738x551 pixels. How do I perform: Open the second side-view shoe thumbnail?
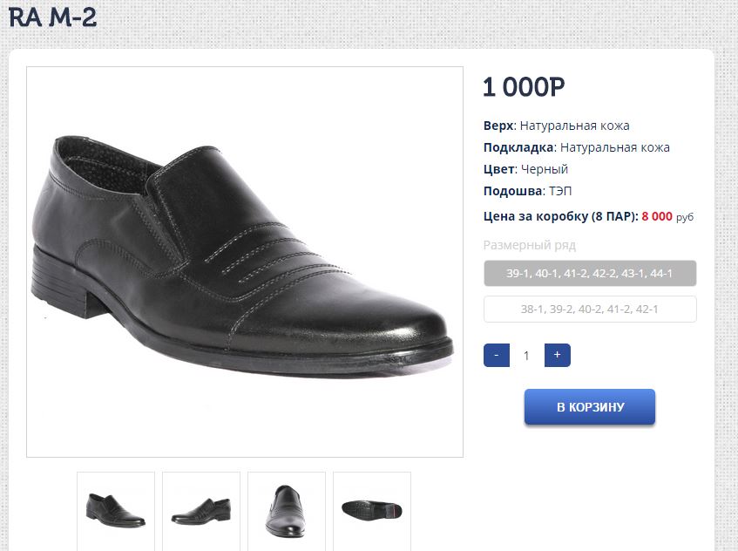[201, 508]
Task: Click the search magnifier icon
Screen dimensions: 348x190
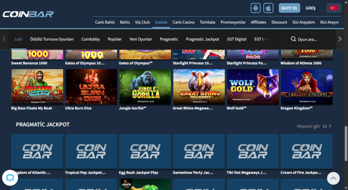Action: tap(293, 39)
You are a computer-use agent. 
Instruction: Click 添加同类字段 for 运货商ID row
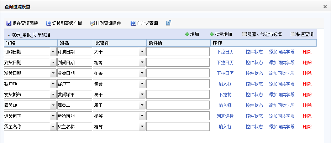click(x=282, y=116)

------------------------

WRITTEN REQUEST: Can you turn the rows above into a numbered list, skipping any blank lines and leaving out the pictures?

SOLVED EXERCISE:
1. 738x551 pixels. How do I perform: Open the second side-view shoe thumbnail?
2. [201, 508]
3. Task: Click the search magnifier icon
4. Screen dimensions: 348x190
5. Action: tap(293, 39)
6. You are a computer-use agent. 
7. Instruction: Click 添加同类字段 for 运货商ID row
8. click(x=282, y=116)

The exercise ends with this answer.